Find the perimeter of the polygon with vertices of A(0, 0), B(4, 0) and C(2, 3). Round to the nearest tenth. Just enter one number as your answer
Can you please help me
A - B = 4
A - C = sqrt(4+9)
B - C = sqrt (4+9)
4 + 2 sqrt (13)
but my homework just wants one number as an answer not the square roots
use the distance formula to get the lengths of the sides:
4,√(2^2+3^2),√(2^2+3^2)
so the perimeter is 4+2√13
so use your calculator to evaluate 4+2√13
geez...
would the answer be 11.21
It says to nearest tenth, not hundredth
11.2
Of course! To find the perimeter of a polygon, we need to add up the lengths of all its sides. In this case, we have a triangle with vertices A(0, 0), B(4, 0), and C(2, 3).
To find the length of a side, we use the distance formula, which is the square root of the sum of the squares of the differences between the x-coordinates and the y-coordinates of the two points.

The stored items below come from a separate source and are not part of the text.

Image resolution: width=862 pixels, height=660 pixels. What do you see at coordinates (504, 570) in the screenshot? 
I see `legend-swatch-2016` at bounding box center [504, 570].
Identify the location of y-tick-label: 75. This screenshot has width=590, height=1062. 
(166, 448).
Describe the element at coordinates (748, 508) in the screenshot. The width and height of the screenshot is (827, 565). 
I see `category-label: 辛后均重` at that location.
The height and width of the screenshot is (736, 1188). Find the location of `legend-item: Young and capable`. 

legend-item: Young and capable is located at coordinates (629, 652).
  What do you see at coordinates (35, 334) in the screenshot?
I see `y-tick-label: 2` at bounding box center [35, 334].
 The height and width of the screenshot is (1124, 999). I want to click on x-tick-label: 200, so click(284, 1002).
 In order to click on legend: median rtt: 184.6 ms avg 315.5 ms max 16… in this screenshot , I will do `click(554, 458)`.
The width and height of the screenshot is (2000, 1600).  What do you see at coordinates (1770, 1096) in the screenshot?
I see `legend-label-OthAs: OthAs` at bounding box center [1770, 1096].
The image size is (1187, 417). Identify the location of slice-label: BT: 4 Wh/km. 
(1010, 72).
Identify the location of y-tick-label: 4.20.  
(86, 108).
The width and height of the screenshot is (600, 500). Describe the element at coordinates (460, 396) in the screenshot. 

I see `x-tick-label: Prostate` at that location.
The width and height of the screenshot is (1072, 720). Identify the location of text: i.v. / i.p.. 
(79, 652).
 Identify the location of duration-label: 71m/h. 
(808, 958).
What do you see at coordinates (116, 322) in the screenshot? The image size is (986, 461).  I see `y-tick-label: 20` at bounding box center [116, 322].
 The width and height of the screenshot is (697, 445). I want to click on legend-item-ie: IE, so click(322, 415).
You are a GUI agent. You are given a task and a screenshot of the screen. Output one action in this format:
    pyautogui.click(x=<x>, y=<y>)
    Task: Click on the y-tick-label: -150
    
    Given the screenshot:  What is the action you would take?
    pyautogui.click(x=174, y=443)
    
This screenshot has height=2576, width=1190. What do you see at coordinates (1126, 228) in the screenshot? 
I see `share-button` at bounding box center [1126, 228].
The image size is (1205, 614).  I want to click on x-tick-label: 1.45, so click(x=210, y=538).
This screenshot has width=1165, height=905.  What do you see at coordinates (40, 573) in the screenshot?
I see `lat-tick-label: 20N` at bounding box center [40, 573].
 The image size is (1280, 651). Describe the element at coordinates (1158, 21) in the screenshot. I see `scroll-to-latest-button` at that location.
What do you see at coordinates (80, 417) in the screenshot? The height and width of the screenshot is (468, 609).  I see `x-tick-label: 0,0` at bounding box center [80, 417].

Let's calculate the length of each side:
- Side AB:
x-coordinate difference: 4 - 0 = 4
y-coordinate difference: 0 - 0 = 0
Length = √(4² + 0²) = √16 = 4
- Side BC:
x-coordinate difference: 2 - 4 = -2
y-coordinate difference: 3 - 0 = 3
Length = √((-2)² + 3²) = √13 = 3.6 (rounded to the nearest tenth)
- Side CA:
x-coordinate difference: 0 - 2 = -2
y-coordinate difference: 0 - 3 = -3
Length = √((-2)² + (-3)²) = √13 = 3.6 (rounded to the nearest tenth)
Finally, we add up the lengths of all sides to find the perimeter:
Perimeter = AB + BC + CA = 4 + 3.6 + 3.6 = 11.2
Therefore, the perimeter of the given polygon is approximately 11.2 units (rounded to the nearest tenth).